This recent article http://www.mnn.com/money/personal-finance/stories/why-divorce-is-bad-for-the-economy posits that divorce is bad for the economy because of the resulting depletion of human capital.  Inarguable.  But after two failed marriages and being under financial pressure ever since, I have come to focus on another kind of capital– relationship capital. Yes divorce costs massive financial capital on a personal and, according to the article, societal level.  Some of end up paying for it for decades.  But more fundamentally, divorce is the result of a loss of capital in the relationship itself.

For those readers still in a relationship– albeit maybe hanging by a thread– or those contemplating (or fearing) plunging into new ones (that’s right I used that metaphor, deal with it), the punch line of my cautionary tale is the formula: relationship capital = time X (mutual love and respect).
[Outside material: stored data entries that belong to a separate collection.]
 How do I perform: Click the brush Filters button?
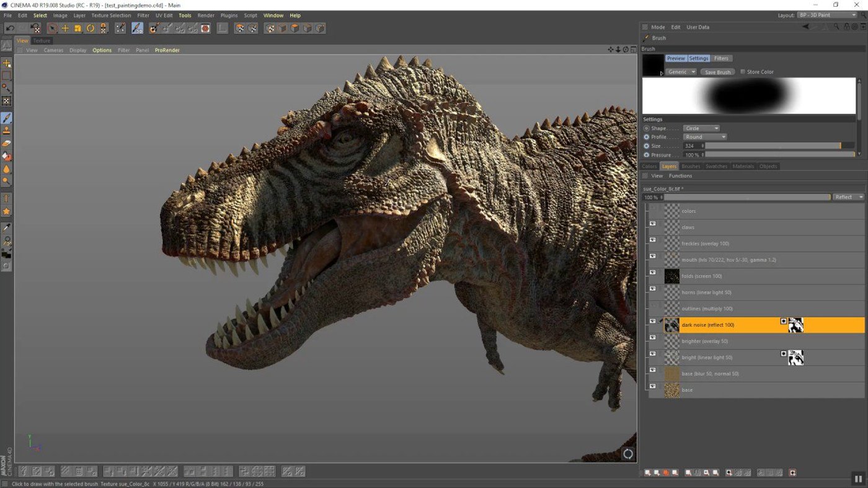(x=721, y=58)
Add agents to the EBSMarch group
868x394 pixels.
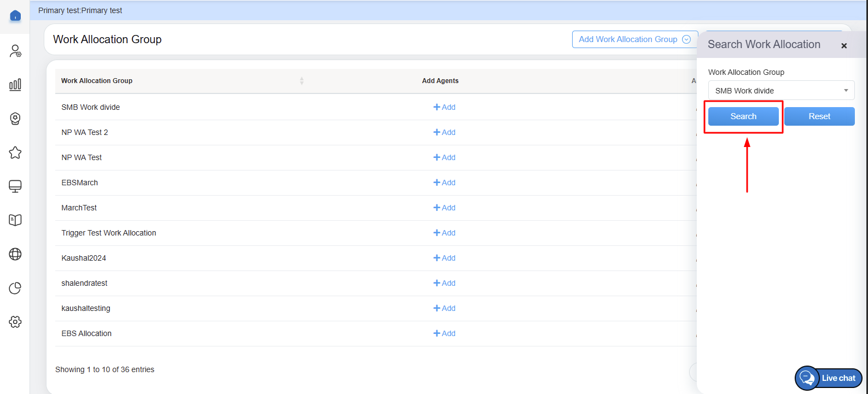(x=444, y=183)
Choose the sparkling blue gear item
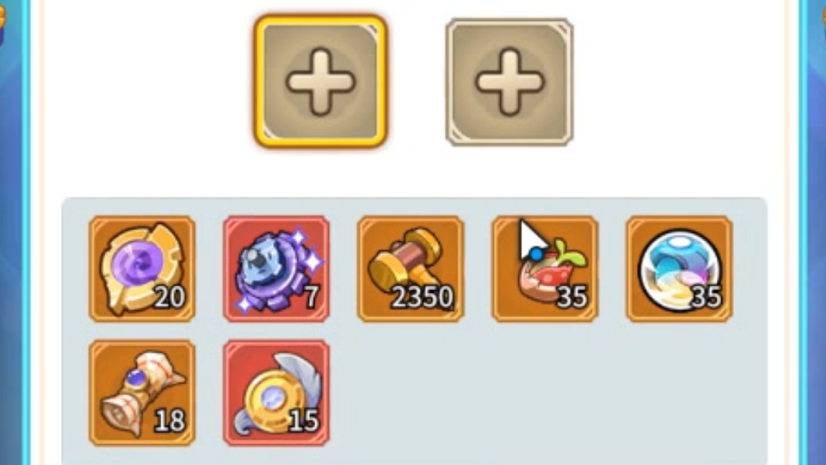This screenshot has height=465, width=826. [277, 269]
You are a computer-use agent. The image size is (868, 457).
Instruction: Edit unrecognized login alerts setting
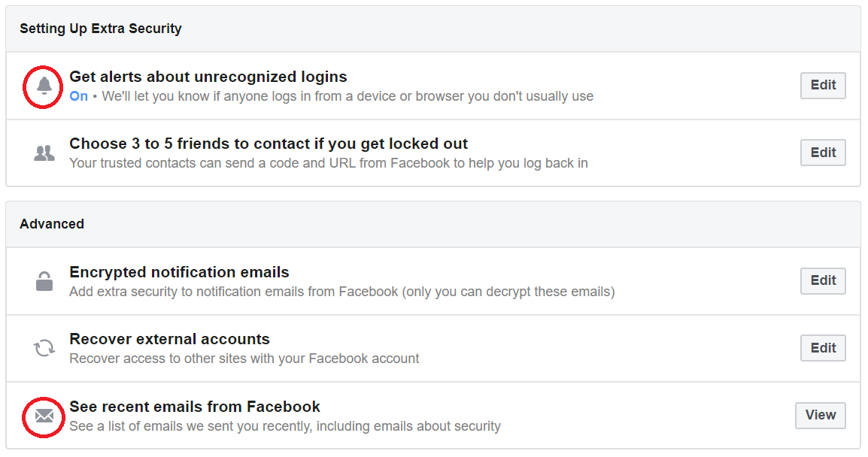coord(823,85)
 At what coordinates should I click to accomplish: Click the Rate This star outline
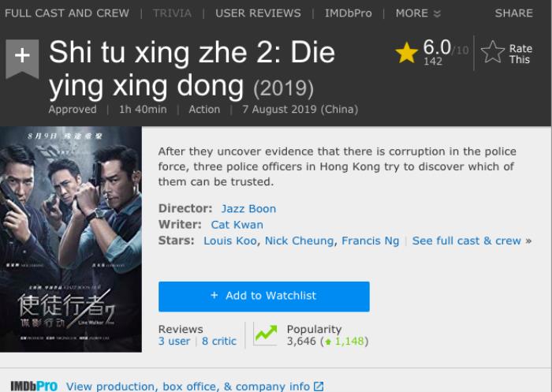point(493,53)
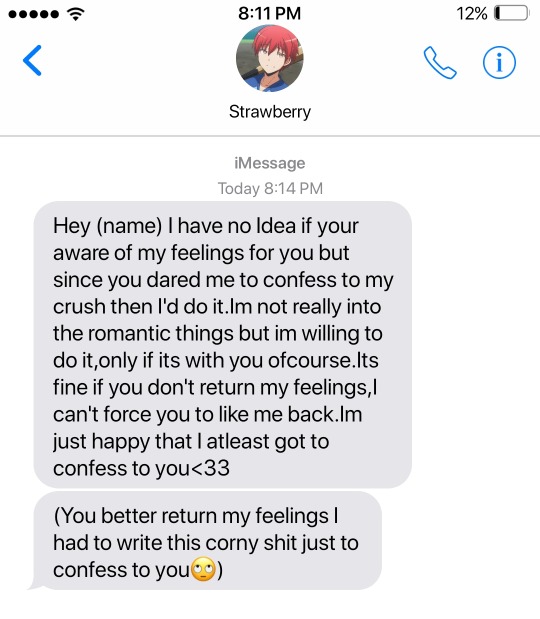Tap the battery icon in status bar
This screenshot has height=619, width=540.
[x=511, y=13]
Now, let me backtrack from being formulaic to say- if we marry young, it’s  likely we picked
wrong.  How likely?  50% likely.  Oversimplified?  Yeah, so?  It makes my head hurt less.  If you pick wrong, the above formula doesn’t apply.  Instead you’re in a half-life situation.  The relationship has a half life since infatuation, great sex, whatever drew you in, will serve as glue for just so long until ultimately, you become rubber, she becomes glue and the relationship lessens in romance at a rate of 50% per year (that’s right, makes my head hurt less) until all that’s left is a teeny tiny thread of connection which eventually is broken by a butterfly or rose petal alighting on it.  And then, after two years or ten, after two kids or maybe just a Bassett hound, you bite the bullet, possibly so big you break a tooth or bank or two, get set back like 10 years in every way possible, and chalk it up to youthful inexperience.  Actually, forget that, you will probably blame your spouse, because who wants to blame ourselves?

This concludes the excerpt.